■ Work to be completed ■
Set out each line of the entries below as a Markdown table with the columns Row and Line, numbering the rows in order and omitting any blank lines.

■ Data to use ■
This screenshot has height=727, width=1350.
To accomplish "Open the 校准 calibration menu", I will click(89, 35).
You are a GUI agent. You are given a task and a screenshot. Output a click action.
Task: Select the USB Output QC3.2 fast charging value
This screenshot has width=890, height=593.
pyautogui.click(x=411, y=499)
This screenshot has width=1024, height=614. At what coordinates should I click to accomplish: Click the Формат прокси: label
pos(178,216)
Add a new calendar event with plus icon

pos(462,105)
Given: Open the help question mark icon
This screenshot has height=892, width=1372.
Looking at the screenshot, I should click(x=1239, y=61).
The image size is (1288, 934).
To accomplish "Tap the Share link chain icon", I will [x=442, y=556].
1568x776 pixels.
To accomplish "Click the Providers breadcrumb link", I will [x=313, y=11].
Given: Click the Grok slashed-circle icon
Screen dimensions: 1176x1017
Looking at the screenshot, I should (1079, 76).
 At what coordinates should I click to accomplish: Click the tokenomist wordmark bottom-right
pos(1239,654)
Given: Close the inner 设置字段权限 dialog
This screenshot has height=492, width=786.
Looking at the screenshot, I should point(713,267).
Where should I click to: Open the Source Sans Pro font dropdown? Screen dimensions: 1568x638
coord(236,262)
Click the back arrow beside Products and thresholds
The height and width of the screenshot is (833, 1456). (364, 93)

■ Answer to the task ■
| Row | Line |
|---|---|
| 1 | This screenshot has height=727, width=1350. |
| 2 | To accomplish "Open the 校准 calibration menu", I will click(89, 35). |
| 3 | You are a GUI agent. You are given a task and a screenshot. Output a click action. |
| 4 | Task: Select the USB Output QC3.2 fast charging value |
| 5 | This screenshot has width=890, height=593. |
| 6 | pyautogui.click(x=411, y=499) |
| 7 | This screenshot has width=1024, height=614. At what coordinates should I click to accomplish: Click the Формат прокси: label |
| 8 | pos(178,216) |
| 9 | Add a new calendar event with plus icon |
| 10 | pos(462,105) |
| 11 | Given: Open the help question mark icon |
| 12 | This screenshot has height=892, width=1372. |
| 13 | Looking at the screenshot, I should click(x=1239, y=61). |
| 14 | The image size is (1288, 934). |
| 15 | To accomplish "Tap the Share link chain icon", I will [x=442, y=556]. |
| 16 | 1568x776 pixels. |
| 17 | To accomplish "Click the Providers breadcrumb link", I will [x=313, y=11]. |
| 18 | Given: Click the Grok slashed-circle icon |
| 19 | Screen dimensions: 1176x1017 |
| 20 | Looking at the screenshot, I should (1079, 76). |
| 21 |  At what coordinates should I click to accomplish: Click the tokenomist wordmark bottom-right |
| 22 | pos(1239,654) |
| 23 | Given: Close the inner 设置字段权限 dialog |
| 24 | This screenshot has height=492, width=786. |
| 25 | Looking at the screenshot, I should point(713,267). |
| 26 | Where should I click to: Open the Source Sans Pro font dropdown? Screen dimensions: 1568x638 |
| 27 | coord(236,262) |
| 28 | Click the back arrow beside Products and thresholds |
| 29 | The height and width of the screenshot is (833, 1456). (364, 93) |